__抜粋本文__
==========
INDEX 計量標準の相互承認の動き活発に
MRAのもう一つの内容は校正証明書の相互承認
計量分野の広がり
第3段階のSI化へ全力投入を
【用語】(登場順)

 計量標準の相互承認の動き活発に 

今井秀孝氏

−−計量標準に関して各国間での相互承認の動きが注目されていますね。

●昨年2月に仮署名

 メートル条約の中では今、MRAという相互承認協定に関する文書を作っています。昨年の二月に各国の計量標準研究所長会議が開かれて、そこでMRAの文書について仮署名がなされました。

 その後この文書はいくつかの手直しが行われています。文書案はまず昨年の五月に修文され、七月、十二月にも改訂されています。また今年の二月に国際度量衡局(BIPM)とAPMP(アジア太平洋計量計画)など地域の計量組織(RMO)との合同会議が開かれて、そこでまた変更されました。ですから現在のところでは、最終的にどういう文書になるのか未確定な部分が若干あります。

●MRAの2つの内容

 このMRA文書は大まかにいうと、各国の国家計量標準の同等性を認め合いましょうということ(Part 1)と、各国の計量標準研究所などの国家計量機関(NMI)が発行する校正証明書をお互いに認め合いましょう(Part 2)という内容のものです。
==========
__短い練習 A__
抜粋本文の「その後この文書はいくつかの手」から「未確定な部分が若干あります。」までのすべてを、一字も変えずに書き写してください。
抜粋本文とこの後の行は互いに関係がありません。
==========
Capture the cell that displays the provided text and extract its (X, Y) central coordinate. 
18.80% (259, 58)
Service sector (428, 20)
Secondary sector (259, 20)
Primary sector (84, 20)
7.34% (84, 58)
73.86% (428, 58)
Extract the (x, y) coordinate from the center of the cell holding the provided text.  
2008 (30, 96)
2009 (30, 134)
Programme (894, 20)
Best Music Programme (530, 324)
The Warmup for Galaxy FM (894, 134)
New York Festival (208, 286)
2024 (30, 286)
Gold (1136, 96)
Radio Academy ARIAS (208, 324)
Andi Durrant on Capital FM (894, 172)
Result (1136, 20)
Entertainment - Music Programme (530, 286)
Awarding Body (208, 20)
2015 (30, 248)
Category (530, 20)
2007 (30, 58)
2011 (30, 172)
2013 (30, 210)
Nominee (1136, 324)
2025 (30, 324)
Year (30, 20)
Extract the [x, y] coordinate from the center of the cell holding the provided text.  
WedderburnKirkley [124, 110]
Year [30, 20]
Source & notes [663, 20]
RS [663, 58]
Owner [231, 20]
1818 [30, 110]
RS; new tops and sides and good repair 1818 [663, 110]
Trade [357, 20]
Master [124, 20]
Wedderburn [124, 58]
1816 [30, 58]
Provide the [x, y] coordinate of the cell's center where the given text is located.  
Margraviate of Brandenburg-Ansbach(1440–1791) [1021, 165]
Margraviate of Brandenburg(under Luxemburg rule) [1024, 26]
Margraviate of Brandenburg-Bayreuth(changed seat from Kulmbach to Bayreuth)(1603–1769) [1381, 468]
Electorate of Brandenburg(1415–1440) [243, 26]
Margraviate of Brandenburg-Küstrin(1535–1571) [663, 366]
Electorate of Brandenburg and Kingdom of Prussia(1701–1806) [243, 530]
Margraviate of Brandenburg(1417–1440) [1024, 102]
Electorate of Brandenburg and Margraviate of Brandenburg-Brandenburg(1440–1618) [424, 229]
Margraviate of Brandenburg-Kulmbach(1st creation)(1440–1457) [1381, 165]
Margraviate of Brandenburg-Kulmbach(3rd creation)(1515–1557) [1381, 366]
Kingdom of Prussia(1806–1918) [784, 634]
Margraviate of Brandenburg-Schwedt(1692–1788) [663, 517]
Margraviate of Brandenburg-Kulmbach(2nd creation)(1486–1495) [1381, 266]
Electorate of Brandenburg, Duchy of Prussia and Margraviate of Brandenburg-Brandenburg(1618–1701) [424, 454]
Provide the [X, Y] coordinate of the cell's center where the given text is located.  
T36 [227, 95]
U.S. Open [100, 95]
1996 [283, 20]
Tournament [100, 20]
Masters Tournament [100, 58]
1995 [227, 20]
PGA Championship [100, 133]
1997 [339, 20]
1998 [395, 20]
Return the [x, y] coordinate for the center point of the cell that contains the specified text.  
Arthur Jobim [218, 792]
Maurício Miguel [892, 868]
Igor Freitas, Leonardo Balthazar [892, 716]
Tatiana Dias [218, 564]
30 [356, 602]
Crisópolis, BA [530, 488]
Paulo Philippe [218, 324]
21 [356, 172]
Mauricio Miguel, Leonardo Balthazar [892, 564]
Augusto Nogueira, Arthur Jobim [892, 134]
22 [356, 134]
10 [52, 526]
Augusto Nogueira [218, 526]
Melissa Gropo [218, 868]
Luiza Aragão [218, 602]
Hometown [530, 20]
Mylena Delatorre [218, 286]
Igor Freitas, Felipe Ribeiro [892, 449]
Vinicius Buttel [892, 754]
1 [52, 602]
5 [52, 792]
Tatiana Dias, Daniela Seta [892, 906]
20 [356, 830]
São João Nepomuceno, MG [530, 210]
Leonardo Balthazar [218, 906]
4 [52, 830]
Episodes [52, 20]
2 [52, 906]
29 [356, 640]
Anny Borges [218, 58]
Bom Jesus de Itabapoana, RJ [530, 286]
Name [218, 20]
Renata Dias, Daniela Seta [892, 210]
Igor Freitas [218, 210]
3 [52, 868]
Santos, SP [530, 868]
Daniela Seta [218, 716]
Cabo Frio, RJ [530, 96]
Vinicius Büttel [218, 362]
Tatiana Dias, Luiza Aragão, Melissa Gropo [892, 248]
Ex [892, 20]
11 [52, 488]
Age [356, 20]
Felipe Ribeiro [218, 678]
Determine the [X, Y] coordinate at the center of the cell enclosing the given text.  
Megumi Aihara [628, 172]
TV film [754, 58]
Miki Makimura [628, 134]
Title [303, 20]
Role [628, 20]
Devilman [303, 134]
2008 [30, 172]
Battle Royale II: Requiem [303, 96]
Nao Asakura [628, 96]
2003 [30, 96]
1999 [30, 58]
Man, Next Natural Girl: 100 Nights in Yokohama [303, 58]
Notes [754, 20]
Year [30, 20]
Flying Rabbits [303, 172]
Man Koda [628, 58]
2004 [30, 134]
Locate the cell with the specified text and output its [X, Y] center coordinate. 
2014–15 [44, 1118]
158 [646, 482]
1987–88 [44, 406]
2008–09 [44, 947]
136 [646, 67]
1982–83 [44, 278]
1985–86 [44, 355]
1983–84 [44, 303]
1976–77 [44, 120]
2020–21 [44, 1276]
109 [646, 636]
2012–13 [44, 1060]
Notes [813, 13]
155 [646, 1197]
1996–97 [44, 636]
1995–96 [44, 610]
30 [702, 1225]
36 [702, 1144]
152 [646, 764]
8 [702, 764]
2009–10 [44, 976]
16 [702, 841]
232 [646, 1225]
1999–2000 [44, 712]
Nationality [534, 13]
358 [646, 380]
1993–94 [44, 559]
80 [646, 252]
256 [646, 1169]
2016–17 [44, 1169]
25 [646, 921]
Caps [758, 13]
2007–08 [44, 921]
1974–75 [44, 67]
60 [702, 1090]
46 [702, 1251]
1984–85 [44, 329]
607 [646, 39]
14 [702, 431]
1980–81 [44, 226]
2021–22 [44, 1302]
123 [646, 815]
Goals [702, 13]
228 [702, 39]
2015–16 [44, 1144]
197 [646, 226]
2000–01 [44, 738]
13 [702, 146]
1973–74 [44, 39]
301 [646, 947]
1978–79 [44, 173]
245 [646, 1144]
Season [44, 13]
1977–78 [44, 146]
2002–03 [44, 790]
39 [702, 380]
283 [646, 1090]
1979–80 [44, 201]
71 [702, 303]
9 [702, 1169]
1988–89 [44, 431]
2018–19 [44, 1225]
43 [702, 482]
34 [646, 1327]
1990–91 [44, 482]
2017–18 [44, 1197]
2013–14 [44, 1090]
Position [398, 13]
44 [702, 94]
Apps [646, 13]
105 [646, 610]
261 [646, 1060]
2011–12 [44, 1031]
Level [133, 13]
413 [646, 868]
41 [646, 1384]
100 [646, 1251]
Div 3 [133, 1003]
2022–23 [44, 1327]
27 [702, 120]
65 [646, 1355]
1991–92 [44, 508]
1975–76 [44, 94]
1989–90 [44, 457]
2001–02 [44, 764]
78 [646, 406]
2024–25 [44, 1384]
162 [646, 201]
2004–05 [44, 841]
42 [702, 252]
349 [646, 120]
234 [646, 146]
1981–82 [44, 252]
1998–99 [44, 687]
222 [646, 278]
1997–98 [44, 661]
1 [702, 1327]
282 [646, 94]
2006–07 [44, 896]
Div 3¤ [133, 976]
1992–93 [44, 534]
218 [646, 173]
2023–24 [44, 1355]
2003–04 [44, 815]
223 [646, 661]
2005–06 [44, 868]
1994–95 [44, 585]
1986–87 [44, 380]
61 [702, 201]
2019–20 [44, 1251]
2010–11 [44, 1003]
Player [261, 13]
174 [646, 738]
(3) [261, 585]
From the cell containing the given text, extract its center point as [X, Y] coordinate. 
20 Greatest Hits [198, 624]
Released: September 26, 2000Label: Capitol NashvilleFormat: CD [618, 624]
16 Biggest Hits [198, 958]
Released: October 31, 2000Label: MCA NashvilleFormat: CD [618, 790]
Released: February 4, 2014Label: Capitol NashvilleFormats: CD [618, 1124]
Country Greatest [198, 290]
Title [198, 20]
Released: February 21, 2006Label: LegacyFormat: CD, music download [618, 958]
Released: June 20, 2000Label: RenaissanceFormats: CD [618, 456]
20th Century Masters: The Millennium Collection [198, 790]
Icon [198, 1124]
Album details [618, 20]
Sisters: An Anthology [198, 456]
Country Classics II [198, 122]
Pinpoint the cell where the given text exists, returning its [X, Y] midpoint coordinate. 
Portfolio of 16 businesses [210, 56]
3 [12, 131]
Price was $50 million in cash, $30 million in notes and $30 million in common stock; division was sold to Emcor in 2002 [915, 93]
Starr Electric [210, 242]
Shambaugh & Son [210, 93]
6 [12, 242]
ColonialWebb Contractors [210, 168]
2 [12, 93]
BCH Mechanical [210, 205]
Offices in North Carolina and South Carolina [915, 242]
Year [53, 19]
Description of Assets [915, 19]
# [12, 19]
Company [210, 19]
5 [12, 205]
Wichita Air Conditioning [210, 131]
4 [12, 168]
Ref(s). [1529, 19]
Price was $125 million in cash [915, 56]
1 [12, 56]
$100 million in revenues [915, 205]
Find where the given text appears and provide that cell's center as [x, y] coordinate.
==========
__短い練習 B__
行の始まりから「Year (30, 20)」を含む行までのすべてを、その行も含めて、「Programme」を「Program」に置き換えて書き直してください。ほかの部分はすべてそのままにし、この範囲の行だけを示してください。

__解答 A__
その後この文書はいくつかの手直しが行われています。文書案はまず昨年の五月に修文され、七月、十二月にも改訂されています。また今年の二月に国際度量衡局(BIPM)とAPMP(アジア太平洋計量計画)など地域の計量組織(RMO)との合同会議が開かれて、そこでまた変更されました。ですから現在のところでは、最終的にどういう文書になるのか未確定な部分が若干あります。

__解答 B__
Capture the cell that displays the provided text and extract its (X, Y) central coordinate. 
18.80% (259, 58)
Service sector (428, 20)
Secondary sector (259, 20)
Primary sector (84, 20)
7.34% (84, 58)
73.86% (428, 58)
Extract the (x, y) coordinate from the center of the cell holding the provided text.  
2008 (30, 96)
2009 (30, 134)
Program (894, 20)
Best Music Program (530, 324)
The Warmup for Galaxy FM (894, 134)
New York Festival (208, 286)
2024 (30, 286)
Gold (1136, 96)
Radio Academy ARIAS (208, 324)
Andi Durrant on Capital FM (894, 172)
Result (1136, 20)
Entertainment - Music Program (530, 286)
Awarding Body (208, 20)
2015 (30, 248)
Category (530, 20)
2007 (30, 58)
2011 (30, 172)
2013 (30, 210)
Nominee (1136, 324)
2025 (30, 324)
Year (30, 20)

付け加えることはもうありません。